Sustainable Development Goals
Meet the Project
If you had to explain your project to someone outside your field, how would you describe it in three sentences?
My project BLUE-ICE is an initiative to study a specialised type of microorganisms, called cyanobacteria (an extremely diverse group and among the most important primary producers on Earth) from extreme environments like the Arctic and Antarctic, along with the Krkonoše National Park of the Czech Republic. The study intends to investigate how these microbial communities survive under extreme environmental stress, identify climate-resilient lineages, and evaluate their potential to produce useful bioactive compounds. With the growing threat of climate change, the project takes an integrative approach to better understand, protect, and potentially utilise microbial life in these fragile ecosystems
What fascinates you most about the topic of your research project?

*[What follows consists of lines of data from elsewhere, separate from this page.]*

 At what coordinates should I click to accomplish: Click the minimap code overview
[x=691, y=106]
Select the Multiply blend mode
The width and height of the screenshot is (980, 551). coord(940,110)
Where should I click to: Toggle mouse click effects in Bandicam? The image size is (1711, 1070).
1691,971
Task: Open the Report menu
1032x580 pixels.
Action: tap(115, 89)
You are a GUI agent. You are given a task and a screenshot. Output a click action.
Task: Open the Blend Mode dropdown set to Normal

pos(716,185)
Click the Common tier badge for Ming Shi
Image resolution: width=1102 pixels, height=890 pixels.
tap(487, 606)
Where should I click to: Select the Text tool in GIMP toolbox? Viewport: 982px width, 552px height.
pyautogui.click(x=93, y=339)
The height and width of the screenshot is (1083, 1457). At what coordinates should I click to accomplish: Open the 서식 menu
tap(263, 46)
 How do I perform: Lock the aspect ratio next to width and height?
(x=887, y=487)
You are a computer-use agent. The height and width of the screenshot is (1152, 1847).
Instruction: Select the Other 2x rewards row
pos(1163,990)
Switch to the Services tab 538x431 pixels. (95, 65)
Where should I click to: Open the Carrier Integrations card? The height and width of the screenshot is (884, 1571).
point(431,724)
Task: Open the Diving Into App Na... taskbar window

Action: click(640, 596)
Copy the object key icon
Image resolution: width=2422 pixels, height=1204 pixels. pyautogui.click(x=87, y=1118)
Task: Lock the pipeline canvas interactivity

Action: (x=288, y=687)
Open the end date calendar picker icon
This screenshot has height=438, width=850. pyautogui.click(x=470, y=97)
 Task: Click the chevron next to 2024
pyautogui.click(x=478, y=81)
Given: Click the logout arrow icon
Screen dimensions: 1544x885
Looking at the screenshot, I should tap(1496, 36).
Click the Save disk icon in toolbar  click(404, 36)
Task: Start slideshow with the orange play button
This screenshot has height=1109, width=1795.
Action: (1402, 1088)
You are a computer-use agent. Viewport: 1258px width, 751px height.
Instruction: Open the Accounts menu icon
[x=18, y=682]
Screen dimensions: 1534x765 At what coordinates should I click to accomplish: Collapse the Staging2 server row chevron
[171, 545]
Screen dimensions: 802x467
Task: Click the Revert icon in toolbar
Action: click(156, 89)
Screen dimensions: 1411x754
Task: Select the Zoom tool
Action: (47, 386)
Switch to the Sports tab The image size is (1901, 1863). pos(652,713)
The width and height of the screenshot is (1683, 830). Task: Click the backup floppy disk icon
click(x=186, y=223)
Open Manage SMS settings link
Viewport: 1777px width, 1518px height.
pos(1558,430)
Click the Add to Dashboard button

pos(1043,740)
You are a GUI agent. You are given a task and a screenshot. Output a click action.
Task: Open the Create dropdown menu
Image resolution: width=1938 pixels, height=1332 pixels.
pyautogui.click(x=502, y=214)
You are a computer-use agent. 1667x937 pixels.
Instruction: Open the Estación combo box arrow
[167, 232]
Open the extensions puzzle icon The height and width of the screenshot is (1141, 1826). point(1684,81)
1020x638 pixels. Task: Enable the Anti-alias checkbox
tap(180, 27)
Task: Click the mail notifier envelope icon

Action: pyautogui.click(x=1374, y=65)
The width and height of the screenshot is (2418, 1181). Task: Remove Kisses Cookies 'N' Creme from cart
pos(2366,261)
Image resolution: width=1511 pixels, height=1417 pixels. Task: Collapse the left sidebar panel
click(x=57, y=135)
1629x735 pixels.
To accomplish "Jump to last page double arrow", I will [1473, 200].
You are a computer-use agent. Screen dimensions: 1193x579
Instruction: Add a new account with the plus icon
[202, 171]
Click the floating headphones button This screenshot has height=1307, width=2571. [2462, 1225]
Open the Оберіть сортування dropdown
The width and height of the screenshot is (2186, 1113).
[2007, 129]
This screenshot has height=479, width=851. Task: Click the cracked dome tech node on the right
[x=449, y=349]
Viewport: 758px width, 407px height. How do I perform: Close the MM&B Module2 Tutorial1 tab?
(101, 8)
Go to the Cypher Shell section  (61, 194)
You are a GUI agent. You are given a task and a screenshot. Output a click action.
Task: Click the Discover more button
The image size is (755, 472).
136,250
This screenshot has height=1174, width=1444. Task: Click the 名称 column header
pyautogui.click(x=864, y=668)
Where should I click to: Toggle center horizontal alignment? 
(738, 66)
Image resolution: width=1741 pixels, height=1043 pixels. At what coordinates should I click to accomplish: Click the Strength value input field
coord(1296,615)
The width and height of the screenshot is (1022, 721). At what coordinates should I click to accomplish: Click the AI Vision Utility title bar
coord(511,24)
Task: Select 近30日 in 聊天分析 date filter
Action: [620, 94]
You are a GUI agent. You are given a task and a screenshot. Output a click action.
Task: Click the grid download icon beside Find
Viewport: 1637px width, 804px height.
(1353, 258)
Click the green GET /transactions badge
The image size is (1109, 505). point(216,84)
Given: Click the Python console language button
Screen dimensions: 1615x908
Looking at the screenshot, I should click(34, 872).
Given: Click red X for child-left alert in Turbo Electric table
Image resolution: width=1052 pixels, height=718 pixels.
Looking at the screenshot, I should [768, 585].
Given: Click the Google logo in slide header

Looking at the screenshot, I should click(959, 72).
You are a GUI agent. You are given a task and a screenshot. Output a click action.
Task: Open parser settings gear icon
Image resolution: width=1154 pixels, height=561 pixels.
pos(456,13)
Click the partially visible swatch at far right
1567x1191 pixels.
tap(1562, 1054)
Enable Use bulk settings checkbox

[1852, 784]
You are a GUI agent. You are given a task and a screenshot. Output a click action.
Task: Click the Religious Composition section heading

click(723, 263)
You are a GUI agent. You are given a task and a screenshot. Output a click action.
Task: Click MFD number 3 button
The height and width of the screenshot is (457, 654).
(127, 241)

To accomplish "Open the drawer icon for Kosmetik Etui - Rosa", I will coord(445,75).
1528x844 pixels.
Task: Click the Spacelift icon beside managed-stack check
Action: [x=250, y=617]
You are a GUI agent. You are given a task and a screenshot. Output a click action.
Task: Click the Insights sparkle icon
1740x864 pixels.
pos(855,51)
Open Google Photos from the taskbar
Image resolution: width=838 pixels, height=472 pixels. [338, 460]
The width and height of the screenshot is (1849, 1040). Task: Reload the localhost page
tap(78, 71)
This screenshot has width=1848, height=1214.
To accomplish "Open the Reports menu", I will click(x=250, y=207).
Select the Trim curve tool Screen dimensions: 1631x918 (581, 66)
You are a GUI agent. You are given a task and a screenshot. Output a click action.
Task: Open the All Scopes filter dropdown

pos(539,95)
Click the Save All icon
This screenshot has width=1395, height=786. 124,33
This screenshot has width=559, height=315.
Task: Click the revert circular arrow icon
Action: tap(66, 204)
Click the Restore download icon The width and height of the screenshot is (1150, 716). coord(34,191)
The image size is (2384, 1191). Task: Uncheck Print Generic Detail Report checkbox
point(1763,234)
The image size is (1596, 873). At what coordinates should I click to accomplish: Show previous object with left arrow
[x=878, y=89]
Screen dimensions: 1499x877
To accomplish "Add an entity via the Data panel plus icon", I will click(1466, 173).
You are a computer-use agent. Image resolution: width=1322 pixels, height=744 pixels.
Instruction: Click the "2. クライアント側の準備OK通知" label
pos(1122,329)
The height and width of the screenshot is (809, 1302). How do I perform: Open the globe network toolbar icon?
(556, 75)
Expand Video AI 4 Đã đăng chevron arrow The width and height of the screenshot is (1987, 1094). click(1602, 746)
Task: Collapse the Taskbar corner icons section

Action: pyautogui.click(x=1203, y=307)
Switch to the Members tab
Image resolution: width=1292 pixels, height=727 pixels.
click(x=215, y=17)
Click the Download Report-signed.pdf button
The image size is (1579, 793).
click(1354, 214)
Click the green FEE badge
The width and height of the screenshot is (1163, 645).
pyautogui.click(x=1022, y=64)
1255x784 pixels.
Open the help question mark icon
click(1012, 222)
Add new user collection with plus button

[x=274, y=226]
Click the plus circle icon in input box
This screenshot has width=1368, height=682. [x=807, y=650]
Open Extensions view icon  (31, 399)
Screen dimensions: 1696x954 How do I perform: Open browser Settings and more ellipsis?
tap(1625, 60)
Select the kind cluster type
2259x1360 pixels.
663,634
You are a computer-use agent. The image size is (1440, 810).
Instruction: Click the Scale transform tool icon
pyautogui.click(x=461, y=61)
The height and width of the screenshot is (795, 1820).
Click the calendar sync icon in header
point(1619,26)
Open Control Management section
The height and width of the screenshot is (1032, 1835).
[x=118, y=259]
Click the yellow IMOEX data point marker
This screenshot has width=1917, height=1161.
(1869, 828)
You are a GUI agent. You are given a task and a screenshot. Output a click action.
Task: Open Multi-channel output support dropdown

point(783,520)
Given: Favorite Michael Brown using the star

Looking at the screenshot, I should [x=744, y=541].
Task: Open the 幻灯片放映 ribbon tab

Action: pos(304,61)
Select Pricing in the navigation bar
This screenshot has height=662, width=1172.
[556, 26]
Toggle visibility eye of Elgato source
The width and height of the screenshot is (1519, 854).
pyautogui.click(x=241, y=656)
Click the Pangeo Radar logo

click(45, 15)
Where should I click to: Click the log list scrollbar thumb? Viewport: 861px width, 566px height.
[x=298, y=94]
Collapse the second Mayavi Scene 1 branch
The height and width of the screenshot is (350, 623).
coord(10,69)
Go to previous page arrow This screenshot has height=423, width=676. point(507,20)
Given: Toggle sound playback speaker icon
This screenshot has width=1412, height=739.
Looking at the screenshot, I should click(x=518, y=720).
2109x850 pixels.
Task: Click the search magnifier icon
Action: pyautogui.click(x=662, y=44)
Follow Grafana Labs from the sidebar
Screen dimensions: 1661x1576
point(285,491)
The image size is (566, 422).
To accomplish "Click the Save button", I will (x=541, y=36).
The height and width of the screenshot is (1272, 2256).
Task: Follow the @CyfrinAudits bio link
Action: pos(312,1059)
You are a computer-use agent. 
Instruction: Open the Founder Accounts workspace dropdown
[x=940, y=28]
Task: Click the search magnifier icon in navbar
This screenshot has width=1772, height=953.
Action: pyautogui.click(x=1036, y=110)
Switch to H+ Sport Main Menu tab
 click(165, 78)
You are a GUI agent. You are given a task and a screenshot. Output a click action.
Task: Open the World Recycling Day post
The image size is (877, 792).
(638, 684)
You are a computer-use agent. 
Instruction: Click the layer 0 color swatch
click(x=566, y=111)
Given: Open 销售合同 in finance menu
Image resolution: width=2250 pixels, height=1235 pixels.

Cyanobacteria are ancient, prokaryotic organisms that fix nitrogen and were mainly responsible for transforming Earth's early anaerobic atmosphere into the oxygen-rich one we depend on today. Even though they are one of the most interesting and important groups of microorganisms, many of these lineages remain taxonomically unresolved, making them both a challenge and an opportunity for discovering new life forms. The polar regions are one of the most climate-sensitive zones and are home to these extraordinary microorganisms. As model organisms, they reveal remarkable survival strategies under extreme stress, while also acting as sensitive indicators of climate change. At the same time, their unique metabolic capabilities make them promising sources of novel bioactive compounds with potential applications in biotechnology.
How does your research contribute specifically to achieving the UN Sustainable Development Goals?
My research contributes directly to United Nations Sustainable Development Goals, particularly SDG 13 (Climate Action), SDG 14 (Life Below Water), SDG 9 (Industry, Innovation and Infrastructure), and SDG 4 (Quality Education). By studying cyanobacteria and microbial communities in extreme environments like the polar regions (Arctic and Antarctic) and the mountain region (Krkonoše National Park), my work aims to improve our understanding of how ecosystems respond to climate change. BLUE-ICE also aims at identifying microbial indicators that can serve as early warning systems for environmental shifts. The knowledge generated here will support conservation planning, particularly for threatened microbial communities that are sensitive to global warming and ice retreat. Beyond academia, this research has strong societal and environmental relevance. It helps inform conservation strategies for fragile ecosystems, supports sustainable management of biodiversity, and explores the potential of climate-resilient microbes as sources of novel bioactive compounds for biotechnology and medicine. Additionally, the project promises improved climate and biodiversity literacy among thousands of students across Europe and India. This will contribute to long-term societal awareness of sustainable development, empowering younger generations as informed global citizens who appreciate the value of the SDGs. Therefore, bringing scientific awareness and education about the importance of microbial life in sustaining our planet.
N.B. Funded by the European Union. Views and opinions expressed are however those of the author(s) only and do not necessarily reflect those of the European Union or the European Research Executive Agency. Neither the European Union nor the granting authority can be held responsible for them.